In September of 2011 at a scientific conference in Malta, one scientist made a stunning announcement at a flu conference “he’d done a lab experiment that resulted in bird flu virus becoming highly contagious between ferrets — the animal model used to study human flu infection. It seemed that just five mutations did the trick.” This report on NPR in November 2011 did not reappear but in the same broadcast one noted bioterrorism expert and director of the Center for Biosecurity at a national University stated that, “It’s just a bad idea for scientists to turn a lethal virus into a lethal and highly contagious virus. And it’s a second bad idea for them to publish how they did it so others can copy it.”

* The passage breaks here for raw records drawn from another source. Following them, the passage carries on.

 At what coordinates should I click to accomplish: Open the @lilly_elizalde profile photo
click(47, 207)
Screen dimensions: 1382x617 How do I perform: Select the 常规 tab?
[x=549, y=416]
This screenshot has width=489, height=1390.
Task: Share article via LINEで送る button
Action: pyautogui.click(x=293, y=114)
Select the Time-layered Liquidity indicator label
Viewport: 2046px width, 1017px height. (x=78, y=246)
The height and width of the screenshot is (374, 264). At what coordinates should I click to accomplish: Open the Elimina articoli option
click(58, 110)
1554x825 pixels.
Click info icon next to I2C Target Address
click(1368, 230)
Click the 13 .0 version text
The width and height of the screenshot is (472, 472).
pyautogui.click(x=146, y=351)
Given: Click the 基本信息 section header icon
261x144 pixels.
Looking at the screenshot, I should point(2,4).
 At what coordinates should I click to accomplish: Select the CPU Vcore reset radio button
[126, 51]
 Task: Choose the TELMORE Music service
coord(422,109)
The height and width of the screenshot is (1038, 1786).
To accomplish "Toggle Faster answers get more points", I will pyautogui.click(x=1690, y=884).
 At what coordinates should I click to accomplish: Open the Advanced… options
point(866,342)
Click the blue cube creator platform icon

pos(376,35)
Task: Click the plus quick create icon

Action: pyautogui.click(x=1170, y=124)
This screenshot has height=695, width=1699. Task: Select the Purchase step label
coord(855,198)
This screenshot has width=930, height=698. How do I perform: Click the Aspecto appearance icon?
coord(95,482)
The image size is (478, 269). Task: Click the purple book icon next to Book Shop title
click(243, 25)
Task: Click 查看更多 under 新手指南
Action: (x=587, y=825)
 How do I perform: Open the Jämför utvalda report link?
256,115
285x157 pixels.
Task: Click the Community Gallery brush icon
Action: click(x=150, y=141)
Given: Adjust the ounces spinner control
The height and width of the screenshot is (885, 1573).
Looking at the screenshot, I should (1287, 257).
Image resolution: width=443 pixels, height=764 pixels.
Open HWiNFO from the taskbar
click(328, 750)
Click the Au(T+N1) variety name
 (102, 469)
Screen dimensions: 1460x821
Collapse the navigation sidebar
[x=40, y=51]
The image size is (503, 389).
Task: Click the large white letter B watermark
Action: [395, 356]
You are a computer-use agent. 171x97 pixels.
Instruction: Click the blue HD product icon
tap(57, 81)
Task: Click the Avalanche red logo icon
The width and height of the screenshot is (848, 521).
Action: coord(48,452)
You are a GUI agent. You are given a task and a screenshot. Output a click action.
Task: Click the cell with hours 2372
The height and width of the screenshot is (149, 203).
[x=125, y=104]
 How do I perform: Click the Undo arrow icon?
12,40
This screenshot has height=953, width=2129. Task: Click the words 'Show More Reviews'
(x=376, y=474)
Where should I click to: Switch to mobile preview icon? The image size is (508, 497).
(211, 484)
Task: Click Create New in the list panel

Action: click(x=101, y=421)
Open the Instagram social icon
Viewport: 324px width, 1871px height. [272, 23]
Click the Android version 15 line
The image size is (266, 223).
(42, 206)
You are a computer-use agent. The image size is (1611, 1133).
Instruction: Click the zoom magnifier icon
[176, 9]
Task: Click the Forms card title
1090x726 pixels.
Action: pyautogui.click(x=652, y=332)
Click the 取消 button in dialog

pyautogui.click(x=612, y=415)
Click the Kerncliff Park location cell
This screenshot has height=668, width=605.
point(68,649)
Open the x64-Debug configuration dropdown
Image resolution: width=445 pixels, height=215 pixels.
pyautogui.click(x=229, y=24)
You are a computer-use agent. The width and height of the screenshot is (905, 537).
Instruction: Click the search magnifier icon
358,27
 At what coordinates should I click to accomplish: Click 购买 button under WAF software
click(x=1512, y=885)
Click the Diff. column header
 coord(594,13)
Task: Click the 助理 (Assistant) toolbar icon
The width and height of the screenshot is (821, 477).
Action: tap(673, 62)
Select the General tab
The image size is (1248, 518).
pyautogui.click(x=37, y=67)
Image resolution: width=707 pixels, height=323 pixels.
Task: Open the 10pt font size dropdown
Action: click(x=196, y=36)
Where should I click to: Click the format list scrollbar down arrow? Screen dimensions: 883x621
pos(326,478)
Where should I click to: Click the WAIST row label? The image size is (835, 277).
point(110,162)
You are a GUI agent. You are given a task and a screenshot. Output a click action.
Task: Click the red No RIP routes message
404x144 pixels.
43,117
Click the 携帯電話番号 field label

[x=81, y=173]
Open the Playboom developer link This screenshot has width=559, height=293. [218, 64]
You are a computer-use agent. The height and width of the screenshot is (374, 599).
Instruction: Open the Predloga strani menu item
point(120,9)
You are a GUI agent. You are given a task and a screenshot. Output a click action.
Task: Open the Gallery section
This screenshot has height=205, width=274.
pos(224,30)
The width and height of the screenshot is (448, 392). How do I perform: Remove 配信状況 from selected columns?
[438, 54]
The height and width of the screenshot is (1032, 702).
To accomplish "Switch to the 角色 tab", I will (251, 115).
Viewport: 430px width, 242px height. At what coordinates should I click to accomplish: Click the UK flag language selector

So far no expert or whistle-blower has come forward to speak openly about experimentation with viral haemorrhagic fevers which are now lumped under the name of Ebola. Today as a vital component of prevention and public education there is the need for scientists and researchers to speak out about the laboratories in the West or elsewhere that have been experimenting with dual use pathogens. It is also necessary for the international community to know whether any of these research teams or University personnel associated with dual use pathogens has been active in the countries of Liberia, Sierra Leone, Guinea or Nigeria before the present outbreak of Ebola. At the minimum, ECOWAS and the African Union should pressure the UN Ebola Fund to focus not only on fund raising but to also make Freedom of Information Act (FOIA) requests to fully develop the measures to properly organize against outbreaks of the current type.

From the reports coming in on the numbers of people who have been left to die without attention or decent burial, the figures on the number of deaths in West Africa from theWorld Health Organization (WHO) have been a clear undercount to minimize the extent of the devastation being created by Ebola. In contrast to the numbers being broadcast by WHO, the Center for Disease Control and Prevention in Atlanta reported on Tuesday September 23 that “Ebola cases could increase to between 550,000 and 1.4 million in four months, based on several factors including how many people are infected by Ebola carriers. 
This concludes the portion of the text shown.